### How to complete this task
Where does the word "computer" show up in the data? Please find each such line and copy it.

### Material provided
━━━━━━━━━━━━━━━━━━━━━━━━━━━━━━
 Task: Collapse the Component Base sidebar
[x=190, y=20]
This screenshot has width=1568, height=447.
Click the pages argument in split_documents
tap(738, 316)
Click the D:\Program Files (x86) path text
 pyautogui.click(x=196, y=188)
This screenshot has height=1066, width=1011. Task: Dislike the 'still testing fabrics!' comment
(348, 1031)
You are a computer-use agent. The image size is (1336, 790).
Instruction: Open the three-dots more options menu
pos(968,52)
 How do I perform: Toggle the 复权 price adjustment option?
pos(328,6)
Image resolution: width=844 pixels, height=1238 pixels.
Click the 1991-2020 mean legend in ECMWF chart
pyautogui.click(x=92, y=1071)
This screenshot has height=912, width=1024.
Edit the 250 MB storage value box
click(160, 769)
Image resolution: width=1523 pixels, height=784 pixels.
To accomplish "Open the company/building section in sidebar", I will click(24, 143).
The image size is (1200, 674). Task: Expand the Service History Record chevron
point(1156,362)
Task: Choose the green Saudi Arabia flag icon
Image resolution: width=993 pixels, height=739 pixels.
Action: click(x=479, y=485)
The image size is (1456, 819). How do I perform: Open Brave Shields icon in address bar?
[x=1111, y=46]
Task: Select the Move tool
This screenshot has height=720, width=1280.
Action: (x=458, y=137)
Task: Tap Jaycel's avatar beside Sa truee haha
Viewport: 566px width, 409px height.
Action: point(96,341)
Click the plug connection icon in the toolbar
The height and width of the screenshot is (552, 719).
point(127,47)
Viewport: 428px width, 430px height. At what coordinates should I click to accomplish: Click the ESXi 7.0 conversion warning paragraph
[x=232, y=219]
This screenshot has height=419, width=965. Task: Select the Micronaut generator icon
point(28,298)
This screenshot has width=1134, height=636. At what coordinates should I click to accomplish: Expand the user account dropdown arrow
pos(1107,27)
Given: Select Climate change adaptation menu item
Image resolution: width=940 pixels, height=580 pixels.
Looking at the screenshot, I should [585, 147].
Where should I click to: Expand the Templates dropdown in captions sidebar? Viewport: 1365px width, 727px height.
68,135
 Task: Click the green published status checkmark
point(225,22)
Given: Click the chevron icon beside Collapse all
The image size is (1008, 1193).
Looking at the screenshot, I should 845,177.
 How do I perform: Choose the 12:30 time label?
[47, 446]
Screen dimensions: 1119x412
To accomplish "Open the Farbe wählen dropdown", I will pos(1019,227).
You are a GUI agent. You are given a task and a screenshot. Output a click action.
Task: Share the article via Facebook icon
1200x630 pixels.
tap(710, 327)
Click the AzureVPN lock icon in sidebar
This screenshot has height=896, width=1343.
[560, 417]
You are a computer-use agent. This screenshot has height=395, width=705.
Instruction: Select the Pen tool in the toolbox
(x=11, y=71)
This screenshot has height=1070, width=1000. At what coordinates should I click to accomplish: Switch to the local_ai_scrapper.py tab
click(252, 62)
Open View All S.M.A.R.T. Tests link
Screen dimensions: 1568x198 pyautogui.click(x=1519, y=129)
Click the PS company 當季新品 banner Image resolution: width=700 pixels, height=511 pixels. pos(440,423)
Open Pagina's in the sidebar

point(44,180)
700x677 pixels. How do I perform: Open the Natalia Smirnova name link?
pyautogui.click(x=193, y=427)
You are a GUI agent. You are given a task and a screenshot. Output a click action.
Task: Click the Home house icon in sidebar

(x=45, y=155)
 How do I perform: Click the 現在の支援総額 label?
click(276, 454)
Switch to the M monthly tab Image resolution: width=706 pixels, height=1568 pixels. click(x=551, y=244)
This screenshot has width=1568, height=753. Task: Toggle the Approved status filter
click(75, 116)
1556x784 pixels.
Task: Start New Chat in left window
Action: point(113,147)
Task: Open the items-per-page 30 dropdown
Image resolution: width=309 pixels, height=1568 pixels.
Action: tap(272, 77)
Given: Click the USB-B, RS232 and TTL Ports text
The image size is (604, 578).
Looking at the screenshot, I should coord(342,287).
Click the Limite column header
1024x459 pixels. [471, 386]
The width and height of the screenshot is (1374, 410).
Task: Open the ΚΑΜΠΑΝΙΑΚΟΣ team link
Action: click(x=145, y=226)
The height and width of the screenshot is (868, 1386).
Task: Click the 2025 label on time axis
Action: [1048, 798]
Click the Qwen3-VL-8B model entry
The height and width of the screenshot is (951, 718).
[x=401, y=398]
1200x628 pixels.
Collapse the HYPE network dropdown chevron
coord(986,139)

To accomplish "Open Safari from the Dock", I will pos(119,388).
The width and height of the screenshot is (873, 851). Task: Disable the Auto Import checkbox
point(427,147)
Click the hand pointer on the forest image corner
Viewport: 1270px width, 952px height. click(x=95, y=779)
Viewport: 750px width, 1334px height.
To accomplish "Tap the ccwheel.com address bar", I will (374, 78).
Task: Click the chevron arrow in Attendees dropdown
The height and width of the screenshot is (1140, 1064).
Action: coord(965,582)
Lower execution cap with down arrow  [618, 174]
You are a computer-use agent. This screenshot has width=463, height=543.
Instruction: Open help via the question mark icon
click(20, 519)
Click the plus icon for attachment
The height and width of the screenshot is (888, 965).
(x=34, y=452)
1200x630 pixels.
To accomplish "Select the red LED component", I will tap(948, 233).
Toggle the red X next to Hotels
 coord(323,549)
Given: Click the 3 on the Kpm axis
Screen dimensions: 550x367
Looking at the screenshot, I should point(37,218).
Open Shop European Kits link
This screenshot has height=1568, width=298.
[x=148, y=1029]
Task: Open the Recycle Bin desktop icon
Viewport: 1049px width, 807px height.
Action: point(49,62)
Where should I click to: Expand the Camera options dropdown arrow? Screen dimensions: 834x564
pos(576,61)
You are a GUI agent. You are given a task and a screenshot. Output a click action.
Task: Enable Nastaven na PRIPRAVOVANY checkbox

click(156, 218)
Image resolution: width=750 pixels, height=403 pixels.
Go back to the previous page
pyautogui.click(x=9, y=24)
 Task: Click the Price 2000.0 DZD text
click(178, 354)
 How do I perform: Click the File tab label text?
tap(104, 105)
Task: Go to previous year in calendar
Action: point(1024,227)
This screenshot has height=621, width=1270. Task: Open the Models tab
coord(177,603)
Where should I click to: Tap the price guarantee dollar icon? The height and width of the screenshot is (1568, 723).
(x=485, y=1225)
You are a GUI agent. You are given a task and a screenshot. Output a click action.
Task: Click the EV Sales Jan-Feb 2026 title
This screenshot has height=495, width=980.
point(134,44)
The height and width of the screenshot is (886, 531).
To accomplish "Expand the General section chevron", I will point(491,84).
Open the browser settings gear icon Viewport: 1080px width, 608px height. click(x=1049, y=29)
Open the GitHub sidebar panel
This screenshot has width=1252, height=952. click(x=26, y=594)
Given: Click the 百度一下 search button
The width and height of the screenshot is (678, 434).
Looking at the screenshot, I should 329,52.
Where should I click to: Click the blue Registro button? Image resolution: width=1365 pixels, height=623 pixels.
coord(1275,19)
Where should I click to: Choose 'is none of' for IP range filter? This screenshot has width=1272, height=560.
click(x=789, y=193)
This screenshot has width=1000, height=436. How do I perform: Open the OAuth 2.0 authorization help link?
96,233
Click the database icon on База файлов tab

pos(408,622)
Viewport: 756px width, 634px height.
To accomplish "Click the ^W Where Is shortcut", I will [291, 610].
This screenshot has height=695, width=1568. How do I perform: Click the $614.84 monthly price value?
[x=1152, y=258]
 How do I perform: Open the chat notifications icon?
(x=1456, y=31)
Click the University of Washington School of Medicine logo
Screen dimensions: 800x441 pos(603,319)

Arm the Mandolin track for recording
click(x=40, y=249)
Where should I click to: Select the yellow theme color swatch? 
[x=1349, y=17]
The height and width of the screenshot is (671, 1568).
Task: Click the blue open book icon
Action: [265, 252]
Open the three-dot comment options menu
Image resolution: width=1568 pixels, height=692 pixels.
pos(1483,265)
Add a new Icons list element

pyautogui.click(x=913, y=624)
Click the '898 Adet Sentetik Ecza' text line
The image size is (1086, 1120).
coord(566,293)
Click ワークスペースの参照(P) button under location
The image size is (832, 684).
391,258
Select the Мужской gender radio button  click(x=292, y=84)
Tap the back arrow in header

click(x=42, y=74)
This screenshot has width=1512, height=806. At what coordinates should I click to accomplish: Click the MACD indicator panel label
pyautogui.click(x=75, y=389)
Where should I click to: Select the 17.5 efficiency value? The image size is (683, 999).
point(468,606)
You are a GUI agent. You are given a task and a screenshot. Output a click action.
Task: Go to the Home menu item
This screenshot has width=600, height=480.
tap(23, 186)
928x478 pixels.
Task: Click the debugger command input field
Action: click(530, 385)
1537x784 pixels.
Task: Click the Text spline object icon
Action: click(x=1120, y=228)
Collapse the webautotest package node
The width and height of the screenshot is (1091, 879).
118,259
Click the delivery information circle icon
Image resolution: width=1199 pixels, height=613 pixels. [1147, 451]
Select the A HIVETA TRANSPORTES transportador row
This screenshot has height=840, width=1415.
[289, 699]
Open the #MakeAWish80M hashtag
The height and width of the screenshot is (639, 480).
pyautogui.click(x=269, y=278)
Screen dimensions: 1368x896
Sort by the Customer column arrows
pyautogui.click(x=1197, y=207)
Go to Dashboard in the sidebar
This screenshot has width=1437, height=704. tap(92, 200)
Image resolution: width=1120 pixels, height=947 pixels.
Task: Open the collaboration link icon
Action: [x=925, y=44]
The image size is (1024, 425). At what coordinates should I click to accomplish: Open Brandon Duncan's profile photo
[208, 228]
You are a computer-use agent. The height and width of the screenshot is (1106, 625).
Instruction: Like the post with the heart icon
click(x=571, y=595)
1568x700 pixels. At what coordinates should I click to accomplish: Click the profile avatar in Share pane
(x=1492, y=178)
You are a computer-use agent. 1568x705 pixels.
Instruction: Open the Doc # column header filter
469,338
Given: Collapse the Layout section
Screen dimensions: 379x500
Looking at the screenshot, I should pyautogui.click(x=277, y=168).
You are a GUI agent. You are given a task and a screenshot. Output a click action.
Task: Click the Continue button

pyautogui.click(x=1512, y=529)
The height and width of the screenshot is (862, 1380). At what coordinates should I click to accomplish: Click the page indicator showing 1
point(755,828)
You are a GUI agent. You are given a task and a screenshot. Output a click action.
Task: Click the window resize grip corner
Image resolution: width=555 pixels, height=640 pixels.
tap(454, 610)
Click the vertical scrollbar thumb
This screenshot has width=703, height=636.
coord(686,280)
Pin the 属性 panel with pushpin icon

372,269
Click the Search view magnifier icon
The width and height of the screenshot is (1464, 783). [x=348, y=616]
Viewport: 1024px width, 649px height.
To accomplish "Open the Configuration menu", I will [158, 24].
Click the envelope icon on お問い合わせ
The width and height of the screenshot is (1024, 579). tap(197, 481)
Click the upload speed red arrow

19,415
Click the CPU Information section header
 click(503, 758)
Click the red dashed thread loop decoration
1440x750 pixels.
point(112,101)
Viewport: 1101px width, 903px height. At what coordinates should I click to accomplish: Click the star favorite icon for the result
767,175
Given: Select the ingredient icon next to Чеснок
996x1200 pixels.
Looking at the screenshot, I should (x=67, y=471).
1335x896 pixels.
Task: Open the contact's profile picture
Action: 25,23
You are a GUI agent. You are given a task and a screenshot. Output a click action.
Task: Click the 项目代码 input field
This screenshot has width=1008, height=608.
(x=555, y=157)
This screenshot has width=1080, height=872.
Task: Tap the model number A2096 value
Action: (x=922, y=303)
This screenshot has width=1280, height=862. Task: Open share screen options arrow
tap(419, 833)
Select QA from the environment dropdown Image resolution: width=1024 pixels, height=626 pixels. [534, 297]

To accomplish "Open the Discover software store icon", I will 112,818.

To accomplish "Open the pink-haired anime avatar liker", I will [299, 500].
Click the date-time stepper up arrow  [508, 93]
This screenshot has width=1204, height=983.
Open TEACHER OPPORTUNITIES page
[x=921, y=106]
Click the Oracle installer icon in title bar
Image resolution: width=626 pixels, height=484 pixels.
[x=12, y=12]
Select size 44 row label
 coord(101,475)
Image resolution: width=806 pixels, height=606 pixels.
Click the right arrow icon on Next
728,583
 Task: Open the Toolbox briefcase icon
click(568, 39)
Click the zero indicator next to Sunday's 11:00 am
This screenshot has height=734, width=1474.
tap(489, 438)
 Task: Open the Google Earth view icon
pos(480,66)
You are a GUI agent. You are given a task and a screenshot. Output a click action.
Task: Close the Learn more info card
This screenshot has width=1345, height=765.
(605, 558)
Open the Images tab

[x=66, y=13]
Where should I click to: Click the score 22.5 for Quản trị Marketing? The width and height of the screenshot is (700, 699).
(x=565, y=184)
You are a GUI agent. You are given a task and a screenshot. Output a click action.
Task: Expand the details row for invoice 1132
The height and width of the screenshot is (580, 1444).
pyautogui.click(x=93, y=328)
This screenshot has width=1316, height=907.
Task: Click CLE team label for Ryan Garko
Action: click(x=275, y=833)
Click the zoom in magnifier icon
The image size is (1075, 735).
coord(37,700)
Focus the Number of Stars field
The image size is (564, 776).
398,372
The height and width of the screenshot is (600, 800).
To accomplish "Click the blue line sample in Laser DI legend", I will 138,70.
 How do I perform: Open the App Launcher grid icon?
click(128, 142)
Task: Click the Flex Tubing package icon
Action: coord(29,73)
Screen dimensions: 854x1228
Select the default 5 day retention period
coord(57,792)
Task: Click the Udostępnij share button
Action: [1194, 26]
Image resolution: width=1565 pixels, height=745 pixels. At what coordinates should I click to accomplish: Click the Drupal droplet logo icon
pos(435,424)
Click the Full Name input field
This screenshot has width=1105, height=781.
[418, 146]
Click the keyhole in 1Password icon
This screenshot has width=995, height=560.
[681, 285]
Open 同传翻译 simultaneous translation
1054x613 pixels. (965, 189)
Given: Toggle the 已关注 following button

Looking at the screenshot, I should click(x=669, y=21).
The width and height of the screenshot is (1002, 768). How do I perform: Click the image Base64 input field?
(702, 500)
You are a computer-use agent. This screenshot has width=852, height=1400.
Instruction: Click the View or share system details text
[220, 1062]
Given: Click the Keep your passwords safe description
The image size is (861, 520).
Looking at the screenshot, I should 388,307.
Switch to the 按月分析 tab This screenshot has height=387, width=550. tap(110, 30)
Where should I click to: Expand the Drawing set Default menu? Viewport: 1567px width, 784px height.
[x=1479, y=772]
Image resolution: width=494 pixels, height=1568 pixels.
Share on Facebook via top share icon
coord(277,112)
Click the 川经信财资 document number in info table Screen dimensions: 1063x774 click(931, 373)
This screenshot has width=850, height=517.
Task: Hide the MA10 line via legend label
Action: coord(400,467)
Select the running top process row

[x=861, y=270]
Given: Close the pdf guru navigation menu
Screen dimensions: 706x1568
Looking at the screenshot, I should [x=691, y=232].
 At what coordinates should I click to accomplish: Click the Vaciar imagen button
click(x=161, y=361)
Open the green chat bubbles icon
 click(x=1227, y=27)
━━━━━━━━━━━━━━━━━━━━━━━━━━━━━━
### Answer below
You are a computer-use agent. The image size is (1336, 790).
You are a computer-use agent. This screenshot has height=395, width=705.
You are a computer-use agent. This screenshot has width=463, height=543.
You are a computer-use agent. The height and width of the screenshot is (1106, 625).
You are a computer-use agent. 1568x705 pixels.
You are a computer-use agent. This screenshot has width=852, height=1400.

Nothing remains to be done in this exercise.